**Available data**
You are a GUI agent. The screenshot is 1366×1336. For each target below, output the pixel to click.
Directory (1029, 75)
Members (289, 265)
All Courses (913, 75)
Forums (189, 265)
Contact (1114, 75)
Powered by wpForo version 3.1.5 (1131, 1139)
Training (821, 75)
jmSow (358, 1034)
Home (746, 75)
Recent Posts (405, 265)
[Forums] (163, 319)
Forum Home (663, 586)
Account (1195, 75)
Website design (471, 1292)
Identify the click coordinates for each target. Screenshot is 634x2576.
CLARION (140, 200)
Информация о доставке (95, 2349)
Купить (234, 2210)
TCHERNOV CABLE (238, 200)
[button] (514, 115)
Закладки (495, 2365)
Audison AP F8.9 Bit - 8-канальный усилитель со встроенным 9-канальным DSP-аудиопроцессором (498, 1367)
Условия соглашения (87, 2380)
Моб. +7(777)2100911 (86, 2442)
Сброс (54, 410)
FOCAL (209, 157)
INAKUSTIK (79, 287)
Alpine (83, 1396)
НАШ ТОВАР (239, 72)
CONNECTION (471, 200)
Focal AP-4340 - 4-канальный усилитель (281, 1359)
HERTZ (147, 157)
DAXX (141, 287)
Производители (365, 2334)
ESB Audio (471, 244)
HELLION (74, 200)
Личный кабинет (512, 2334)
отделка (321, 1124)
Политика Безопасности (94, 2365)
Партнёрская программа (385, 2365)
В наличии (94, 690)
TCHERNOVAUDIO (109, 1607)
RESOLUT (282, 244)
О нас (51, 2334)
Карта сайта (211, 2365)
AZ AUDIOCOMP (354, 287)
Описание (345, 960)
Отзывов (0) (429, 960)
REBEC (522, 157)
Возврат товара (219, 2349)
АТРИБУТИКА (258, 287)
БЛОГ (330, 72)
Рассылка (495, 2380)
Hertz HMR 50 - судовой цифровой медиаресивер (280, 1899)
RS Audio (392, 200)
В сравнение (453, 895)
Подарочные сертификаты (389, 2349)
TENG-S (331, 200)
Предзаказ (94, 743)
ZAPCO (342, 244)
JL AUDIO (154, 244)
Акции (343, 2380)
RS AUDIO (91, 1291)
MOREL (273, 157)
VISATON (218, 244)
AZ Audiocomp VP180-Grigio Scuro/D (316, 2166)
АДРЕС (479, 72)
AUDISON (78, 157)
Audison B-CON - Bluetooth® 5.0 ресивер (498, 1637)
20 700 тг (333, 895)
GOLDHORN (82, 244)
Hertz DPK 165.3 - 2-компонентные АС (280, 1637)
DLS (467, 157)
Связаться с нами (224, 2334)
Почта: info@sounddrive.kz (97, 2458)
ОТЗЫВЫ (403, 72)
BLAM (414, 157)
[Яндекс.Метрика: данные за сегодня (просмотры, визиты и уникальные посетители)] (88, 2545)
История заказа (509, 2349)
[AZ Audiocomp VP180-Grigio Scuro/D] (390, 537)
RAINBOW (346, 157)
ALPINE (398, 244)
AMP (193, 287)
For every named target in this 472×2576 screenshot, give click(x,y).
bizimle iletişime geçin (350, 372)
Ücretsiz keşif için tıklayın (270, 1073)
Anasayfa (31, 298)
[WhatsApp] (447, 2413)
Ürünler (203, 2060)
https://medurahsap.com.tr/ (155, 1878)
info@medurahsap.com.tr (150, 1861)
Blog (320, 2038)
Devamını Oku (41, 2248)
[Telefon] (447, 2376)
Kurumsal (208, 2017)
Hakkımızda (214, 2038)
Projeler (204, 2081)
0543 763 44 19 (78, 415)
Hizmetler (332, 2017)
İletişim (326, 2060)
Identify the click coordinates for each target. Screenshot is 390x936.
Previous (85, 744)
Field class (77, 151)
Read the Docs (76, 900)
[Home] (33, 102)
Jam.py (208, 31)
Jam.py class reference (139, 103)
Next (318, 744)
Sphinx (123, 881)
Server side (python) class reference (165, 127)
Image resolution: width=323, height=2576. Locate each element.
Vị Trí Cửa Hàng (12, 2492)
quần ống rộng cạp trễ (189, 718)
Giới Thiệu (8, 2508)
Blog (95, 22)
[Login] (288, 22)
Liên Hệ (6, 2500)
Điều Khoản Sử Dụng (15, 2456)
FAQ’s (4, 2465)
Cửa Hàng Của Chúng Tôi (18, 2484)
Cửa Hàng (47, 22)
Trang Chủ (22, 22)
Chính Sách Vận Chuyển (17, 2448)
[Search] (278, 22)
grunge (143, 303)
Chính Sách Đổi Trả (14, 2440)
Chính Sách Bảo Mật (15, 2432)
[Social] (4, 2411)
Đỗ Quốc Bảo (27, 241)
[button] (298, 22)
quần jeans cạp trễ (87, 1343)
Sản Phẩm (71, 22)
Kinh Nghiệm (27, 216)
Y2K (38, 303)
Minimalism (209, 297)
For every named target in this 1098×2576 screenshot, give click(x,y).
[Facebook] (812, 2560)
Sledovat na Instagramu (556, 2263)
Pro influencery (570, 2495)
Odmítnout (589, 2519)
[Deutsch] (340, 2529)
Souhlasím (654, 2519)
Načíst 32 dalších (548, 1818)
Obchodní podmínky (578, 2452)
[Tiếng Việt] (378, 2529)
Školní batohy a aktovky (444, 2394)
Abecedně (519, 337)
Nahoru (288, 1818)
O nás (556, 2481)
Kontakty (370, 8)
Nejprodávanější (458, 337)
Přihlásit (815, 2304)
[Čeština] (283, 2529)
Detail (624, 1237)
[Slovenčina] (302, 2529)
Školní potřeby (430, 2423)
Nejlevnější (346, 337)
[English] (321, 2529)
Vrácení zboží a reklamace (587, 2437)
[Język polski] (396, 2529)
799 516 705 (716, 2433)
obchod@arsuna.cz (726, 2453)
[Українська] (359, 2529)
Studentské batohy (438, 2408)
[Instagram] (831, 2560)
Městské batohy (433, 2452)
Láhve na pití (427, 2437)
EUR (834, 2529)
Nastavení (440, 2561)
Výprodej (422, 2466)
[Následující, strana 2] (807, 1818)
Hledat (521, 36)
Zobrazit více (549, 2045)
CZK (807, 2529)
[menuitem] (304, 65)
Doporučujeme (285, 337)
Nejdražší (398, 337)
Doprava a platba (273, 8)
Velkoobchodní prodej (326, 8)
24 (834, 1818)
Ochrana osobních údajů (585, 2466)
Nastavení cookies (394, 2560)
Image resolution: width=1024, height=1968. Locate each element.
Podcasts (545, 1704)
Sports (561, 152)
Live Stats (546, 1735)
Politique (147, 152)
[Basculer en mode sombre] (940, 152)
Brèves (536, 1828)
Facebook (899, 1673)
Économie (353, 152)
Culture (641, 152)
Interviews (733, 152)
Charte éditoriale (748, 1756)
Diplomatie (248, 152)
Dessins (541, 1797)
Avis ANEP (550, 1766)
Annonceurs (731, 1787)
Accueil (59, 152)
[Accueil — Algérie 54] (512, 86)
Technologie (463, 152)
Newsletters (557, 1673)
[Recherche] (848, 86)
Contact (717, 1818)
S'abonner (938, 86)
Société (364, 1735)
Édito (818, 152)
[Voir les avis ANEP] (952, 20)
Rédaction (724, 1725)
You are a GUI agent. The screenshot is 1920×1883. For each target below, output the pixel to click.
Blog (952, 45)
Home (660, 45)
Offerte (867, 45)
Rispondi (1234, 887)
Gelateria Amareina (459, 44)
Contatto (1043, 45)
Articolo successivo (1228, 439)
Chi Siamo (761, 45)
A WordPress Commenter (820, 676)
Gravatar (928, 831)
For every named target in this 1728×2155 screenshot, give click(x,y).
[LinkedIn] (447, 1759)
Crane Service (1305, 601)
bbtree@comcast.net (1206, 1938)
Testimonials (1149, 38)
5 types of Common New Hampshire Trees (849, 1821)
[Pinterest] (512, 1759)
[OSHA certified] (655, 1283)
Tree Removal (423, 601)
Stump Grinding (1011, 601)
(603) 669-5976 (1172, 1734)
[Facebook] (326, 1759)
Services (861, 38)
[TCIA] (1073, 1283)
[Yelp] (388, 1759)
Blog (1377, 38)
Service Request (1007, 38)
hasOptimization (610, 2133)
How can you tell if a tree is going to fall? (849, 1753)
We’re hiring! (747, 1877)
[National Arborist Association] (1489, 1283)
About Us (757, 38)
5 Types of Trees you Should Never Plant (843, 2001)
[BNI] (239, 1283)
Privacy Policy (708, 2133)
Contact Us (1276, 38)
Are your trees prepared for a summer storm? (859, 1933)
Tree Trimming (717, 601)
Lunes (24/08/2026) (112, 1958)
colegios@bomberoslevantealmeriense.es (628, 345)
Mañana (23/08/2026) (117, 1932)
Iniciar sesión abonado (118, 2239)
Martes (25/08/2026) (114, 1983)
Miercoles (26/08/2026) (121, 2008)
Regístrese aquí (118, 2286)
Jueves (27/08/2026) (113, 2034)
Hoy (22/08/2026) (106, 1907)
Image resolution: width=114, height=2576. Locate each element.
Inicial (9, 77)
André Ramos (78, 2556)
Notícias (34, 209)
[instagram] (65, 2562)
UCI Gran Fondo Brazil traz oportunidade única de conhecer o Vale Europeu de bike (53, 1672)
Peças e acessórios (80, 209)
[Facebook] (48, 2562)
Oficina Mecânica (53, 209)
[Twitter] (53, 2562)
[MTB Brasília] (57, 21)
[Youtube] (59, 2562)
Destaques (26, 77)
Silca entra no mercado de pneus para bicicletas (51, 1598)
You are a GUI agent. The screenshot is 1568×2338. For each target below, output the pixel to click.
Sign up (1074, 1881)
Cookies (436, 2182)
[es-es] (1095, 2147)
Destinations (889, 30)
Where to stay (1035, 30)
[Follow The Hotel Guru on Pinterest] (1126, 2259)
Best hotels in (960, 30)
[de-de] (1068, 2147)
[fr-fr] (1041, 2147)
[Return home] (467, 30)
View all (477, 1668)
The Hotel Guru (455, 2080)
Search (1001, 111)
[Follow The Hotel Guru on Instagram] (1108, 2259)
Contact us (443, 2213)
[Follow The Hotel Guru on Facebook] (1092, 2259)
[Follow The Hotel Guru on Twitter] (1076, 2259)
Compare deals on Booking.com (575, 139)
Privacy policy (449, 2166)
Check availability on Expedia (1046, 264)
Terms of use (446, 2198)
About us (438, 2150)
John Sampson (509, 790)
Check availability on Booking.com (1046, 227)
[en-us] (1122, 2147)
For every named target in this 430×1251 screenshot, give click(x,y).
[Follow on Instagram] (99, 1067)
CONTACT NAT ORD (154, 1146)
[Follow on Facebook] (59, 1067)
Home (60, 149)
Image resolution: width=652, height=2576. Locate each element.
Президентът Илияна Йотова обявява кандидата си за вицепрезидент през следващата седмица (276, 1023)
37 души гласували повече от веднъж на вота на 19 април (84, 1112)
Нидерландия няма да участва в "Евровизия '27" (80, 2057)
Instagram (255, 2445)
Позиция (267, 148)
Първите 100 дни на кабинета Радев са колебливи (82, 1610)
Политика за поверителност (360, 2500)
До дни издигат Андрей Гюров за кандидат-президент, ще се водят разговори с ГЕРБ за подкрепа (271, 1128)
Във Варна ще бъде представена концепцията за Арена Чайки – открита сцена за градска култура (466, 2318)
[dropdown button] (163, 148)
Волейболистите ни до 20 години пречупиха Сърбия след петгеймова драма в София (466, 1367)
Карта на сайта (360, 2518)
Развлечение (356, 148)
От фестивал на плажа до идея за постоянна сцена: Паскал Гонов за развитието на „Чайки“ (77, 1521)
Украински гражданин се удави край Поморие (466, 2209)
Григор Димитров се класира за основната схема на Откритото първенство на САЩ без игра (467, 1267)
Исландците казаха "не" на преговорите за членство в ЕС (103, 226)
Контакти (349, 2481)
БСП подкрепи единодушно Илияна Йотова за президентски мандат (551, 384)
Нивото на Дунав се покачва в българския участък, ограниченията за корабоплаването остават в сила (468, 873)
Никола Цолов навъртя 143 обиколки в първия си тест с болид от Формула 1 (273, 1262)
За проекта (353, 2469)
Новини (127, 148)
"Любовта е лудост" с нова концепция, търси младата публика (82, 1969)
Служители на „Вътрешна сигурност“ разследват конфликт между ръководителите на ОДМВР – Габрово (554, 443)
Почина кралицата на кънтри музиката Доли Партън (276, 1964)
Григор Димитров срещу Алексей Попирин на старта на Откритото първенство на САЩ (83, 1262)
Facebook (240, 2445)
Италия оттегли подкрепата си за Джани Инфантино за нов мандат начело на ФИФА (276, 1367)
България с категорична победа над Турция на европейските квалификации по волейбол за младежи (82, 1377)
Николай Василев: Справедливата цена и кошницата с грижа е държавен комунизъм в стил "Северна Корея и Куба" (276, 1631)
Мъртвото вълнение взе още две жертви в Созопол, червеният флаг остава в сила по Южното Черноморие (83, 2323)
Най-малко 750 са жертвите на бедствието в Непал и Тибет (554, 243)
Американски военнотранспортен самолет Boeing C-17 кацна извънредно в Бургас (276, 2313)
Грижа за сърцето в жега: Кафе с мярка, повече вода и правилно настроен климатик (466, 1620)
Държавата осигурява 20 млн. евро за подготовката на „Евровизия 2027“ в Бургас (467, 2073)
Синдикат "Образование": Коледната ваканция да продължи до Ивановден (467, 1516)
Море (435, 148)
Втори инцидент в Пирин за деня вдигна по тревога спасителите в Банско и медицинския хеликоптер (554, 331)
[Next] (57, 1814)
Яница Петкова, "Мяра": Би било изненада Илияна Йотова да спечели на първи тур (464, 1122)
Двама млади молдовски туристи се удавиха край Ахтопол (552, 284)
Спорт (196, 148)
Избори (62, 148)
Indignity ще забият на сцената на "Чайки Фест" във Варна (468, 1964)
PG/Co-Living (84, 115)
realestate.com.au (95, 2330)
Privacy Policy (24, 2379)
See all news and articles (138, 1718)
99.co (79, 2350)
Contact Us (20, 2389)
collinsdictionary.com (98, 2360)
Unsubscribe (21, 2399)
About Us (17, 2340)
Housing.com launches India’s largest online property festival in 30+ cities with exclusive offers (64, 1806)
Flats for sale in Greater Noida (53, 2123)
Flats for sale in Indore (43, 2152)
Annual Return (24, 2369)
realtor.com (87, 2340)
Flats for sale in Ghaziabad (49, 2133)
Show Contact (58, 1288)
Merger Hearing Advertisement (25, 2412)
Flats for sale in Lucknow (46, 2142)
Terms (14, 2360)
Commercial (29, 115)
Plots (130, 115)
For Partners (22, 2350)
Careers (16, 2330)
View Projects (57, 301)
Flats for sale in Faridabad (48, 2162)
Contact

**Task brief**
Above are some lines. Repeat exactly, and only, those from the line that has "Projeler (204, 2081)" through the line that has "EUR (834, 2529)".

**Answer box**
Projeler (204, 2081)
0543 763 44 19 (78, 415)
Hizmetler (332, 2017)
İletişim (326, 2060)
Identify the click coordinates for each target. Screenshot is 390x936.
Previous (85, 744)
Field class (77, 151)
Read the Docs (76, 900)
[Home] (33, 102)
Jam.py (208, 31)
Jam.py class reference (139, 103)
Next (318, 744)
Sphinx (123, 881)
Server side (python) class reference (165, 127)
Image resolution: width=323, height=2576. Locate each element.
Vị Trí Cửa Hàng (12, 2492)
quần ống rộng cạp trễ (189, 718)
Giới Thiệu (8, 2508)
Blog (95, 22)
[Login] (288, 22)
Liên Hệ (6, 2500)
Điều Khoản Sử Dụng (15, 2456)
FAQ’s (4, 2465)
Cửa Hàng Của Chúng Tôi (18, 2484)
Cửa Hàng (47, 22)
Trang Chủ (22, 22)
Chính Sách Vận Chuyển (17, 2448)
[Search] (278, 22)
grunge (143, 303)
Chính Sách Đổi Trả (14, 2440)
Chính Sách Bảo Mật (15, 2432)
[Social] (4, 2411)
Đỗ Quốc Bảo (27, 241)
[button] (298, 22)
quần jeans cạp trễ (87, 1343)
Sản Phẩm (71, 22)
Kinh Nghiệm (27, 216)
Y2K (38, 303)
Minimalism (209, 297)
For every named target in this 1098×2576 screenshot, give click(x,y).
[Facebook] (812, 2560)
Sledovat na Instagramu (556, 2263)
Pro influencery (570, 2495)
Odmítnout (589, 2519)
[Deutsch] (340, 2529)
Souhlasím (654, 2519)
Načíst 32 dalších (548, 1818)
Obchodní podmínky (578, 2452)
[Tiếng Việt] (378, 2529)
Školní batohy a aktovky (444, 2394)
Abecedně (519, 337)
Nahoru (288, 1818)
O nás (556, 2481)
Kontakty (370, 8)
Nejprodávanější (458, 337)
Přihlásit (815, 2304)
[Čeština] (283, 2529)
Detail (624, 1237)
[Slovenčina] (302, 2529)
Školní potřeby (430, 2423)
Nejlevnější (346, 337)
[English] (321, 2529)
Vrácení zboží a reklamace (587, 2437)
[Język polski] (396, 2529)
799 516 705 (716, 2433)
obchod@arsuna.cz (726, 2453)
[Українська] (359, 2529)
Studentské batohy (438, 2408)
[Instagram] (831, 2560)
Městské batohy (433, 2452)
Láhve na pití (427, 2437)
EUR (834, 2529)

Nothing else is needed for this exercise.